Editor's Note: This article was originally published on 5 June after the Borough High Street attack. It is being updated and republished in light of Thursday night's terror attack in Barcelona that saw a van mow down pedestrians in a tourist area, killing 13 and injuring 100.

On Thursday afternoon, a van drove down a promenade in the busy central Barcelona area of Las Ramblas, moving from side-to-side running over scores of pedestrians. While 13 people were killed, the attack left several victims in its wake and induced widespread panic. Josep Lluis Trapero, a senior police official for Spain's Catalonia region confirmed the horrible reality of the attack to reporters that this was no road accident or case of a driver losing control of his vehicle. "It was clearly a terror attack, intended to kill as many people as possible," he said late on Thursday.

But before that, it was on 22 May that a series of events set into motion a trend of vicious, brutal, up-close-and-personal manifestations of violent extremism in Western Europe.

That's 22 May, 2013, in case you were wondering, and not 22 May this year — which is when the bombing at an Ariana Grande concert at the Manchester Arena took place — to which a reference is being drawn. On that day four years ago, the British Army's fusilier Lee Rigby was run over by a vehicle and then hacked to death by Michael Adebolajo and Michael Adebowale.

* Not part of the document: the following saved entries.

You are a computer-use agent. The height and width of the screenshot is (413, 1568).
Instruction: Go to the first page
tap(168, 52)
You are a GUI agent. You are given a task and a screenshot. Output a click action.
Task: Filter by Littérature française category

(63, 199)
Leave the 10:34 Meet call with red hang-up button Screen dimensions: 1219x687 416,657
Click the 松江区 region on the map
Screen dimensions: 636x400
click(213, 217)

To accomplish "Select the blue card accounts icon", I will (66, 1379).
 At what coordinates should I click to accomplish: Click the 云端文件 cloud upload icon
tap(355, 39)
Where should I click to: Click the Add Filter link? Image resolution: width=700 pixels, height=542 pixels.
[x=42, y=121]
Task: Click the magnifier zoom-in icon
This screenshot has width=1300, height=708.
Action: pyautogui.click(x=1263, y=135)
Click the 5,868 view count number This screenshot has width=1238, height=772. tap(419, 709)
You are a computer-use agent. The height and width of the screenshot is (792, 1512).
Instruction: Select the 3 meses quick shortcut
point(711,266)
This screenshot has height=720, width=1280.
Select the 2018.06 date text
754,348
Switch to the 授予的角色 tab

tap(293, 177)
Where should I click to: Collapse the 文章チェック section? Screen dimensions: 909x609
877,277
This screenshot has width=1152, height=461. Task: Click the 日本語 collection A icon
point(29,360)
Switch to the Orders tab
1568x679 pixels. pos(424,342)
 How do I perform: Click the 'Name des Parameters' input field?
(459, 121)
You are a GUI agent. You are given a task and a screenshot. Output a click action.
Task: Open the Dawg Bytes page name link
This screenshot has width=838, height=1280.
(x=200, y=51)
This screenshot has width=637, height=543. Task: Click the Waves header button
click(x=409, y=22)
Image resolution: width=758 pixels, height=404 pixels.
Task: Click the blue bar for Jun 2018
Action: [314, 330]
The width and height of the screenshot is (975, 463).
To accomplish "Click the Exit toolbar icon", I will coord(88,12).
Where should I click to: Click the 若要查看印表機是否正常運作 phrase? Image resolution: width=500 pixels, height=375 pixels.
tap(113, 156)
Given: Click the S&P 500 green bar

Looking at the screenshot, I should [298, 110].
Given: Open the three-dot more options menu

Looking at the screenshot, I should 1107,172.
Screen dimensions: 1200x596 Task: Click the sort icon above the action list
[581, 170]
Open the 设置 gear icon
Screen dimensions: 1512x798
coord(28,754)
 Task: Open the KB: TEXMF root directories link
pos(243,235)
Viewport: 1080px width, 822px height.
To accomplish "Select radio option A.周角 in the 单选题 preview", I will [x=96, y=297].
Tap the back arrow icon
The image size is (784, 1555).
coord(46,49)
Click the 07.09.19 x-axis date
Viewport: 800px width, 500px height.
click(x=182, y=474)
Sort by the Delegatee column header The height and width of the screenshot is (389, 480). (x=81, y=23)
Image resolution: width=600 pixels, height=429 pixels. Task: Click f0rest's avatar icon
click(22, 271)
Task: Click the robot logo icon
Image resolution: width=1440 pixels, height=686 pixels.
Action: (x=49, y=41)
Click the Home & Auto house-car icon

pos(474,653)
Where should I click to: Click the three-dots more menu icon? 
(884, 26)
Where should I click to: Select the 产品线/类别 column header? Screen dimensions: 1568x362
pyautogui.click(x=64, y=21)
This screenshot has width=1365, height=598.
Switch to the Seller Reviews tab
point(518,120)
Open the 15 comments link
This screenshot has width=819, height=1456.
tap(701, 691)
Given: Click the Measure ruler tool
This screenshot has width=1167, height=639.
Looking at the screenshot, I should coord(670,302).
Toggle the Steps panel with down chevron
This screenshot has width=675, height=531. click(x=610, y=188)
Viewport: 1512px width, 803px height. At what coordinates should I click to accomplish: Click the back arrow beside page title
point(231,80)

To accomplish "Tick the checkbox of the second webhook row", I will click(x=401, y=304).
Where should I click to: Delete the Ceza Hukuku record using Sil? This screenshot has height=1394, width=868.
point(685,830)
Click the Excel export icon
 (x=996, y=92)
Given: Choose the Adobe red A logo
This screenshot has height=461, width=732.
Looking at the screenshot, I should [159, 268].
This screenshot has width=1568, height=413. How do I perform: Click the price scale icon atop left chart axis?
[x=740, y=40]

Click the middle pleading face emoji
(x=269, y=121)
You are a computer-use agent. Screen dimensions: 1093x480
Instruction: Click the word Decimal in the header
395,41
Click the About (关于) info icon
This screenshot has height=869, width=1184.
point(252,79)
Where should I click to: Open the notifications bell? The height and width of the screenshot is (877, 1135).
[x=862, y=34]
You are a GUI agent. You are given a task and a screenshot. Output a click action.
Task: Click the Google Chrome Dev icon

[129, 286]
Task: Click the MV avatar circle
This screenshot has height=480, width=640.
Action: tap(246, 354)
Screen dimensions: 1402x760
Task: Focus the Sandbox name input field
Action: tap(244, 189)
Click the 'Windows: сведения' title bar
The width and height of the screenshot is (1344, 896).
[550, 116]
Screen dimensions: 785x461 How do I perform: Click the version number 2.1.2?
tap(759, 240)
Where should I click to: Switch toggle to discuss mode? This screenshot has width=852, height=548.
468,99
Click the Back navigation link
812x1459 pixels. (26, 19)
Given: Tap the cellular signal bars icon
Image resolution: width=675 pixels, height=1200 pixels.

In a video shot immediately after the heinous act of butchery, Adebolajo — with bloodied hands still wielding the cleaver and knife — was recorded on video by a bystander as saying, "You people will never be safe... You think (then prime minister) David Cameron is gonna get caught in the street when we start busting our guns? Do you think politicians are going to die? No, it's going to be the average guy, like you and your children."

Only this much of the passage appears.